Required task » Revise the data below so that each occurrence of "How do I perform" becomes "How can I perform", keeping everything else the same.
* BEGIN Given records *
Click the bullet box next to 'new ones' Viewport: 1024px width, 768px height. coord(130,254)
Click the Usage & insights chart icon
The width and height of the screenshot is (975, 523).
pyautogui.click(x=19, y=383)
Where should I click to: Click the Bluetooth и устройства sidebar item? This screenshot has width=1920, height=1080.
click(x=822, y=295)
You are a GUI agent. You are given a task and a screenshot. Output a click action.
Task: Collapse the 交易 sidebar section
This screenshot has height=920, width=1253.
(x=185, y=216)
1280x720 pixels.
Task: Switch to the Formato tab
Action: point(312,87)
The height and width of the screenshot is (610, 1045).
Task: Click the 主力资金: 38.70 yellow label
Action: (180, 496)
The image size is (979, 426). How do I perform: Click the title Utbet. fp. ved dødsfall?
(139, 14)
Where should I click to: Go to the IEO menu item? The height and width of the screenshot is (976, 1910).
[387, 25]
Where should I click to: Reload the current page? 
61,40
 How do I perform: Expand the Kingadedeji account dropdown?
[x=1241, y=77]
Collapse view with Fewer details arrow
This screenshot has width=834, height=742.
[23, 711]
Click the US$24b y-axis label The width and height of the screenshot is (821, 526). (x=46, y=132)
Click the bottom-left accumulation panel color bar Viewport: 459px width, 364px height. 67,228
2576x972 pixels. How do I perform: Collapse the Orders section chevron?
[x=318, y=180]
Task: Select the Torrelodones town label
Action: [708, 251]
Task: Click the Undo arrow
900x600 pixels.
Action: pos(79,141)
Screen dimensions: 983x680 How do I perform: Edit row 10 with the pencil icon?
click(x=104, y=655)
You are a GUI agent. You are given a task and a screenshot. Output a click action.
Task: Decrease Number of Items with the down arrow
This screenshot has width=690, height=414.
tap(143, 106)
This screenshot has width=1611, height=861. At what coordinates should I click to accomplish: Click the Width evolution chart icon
* END Given records *
Answer to the task »
Click the bullet box next to 'new ones' Viewport: 1024px width, 768px height. coord(130,254)
Click the Usage & insights chart icon
The width and height of the screenshot is (975, 523).
pyautogui.click(x=19, y=383)
Where should I click to: Click the Bluetooth и устройства sidebar item? This screenshot has width=1920, height=1080.
click(x=822, y=295)
You are a GUI agent. You are given a task and a screenshot. Output a click action.
Task: Collapse the 交易 sidebar section
This screenshot has height=920, width=1253.
(x=185, y=216)
1280x720 pixels.
Task: Switch to the Formato tab
Action: point(312,87)
The height and width of the screenshot is (610, 1045).
Task: Click the 主力资金: 38.70 yellow label
Action: (180, 496)
The image size is (979, 426). How can I perform: Click the title Utbet. fp. ved dødsfall?
(139, 14)
Where should I click to: Go to the IEO menu item? The height and width of the screenshot is (976, 1910).
[387, 25]
Where should I click to: Reload the current page? 
61,40
 How can I perform: Expand the Kingadedeji account dropdown?
[x=1241, y=77]
Collapse view with Fewer details arrow
This screenshot has width=834, height=742.
[23, 711]
Click the US$24b y-axis label The width and height of the screenshot is (821, 526). (x=46, y=132)
Click the bottom-left accumulation panel color bar Viewport: 459px width, 364px height. 67,228
2576x972 pixels. How can I perform: Collapse the Orders section chevron?
[x=318, y=180]
Task: Select the Torrelodones town label
Action: [708, 251]
Task: Click the Undo arrow
900x600 pixels.
Action: pos(79,141)
Screen dimensions: 983x680 How can I perform: Edit row 10 with the pencil icon?
click(x=104, y=655)
You are a GUI agent. You are given a task and a screenshot. Output a click action.
Task: Decrease Number of Items with the down arrow
This screenshot has width=690, height=414.
tap(143, 106)
This screenshot has width=1611, height=861. At what coordinates should I click to accomplish: Click the Width evolution chart icon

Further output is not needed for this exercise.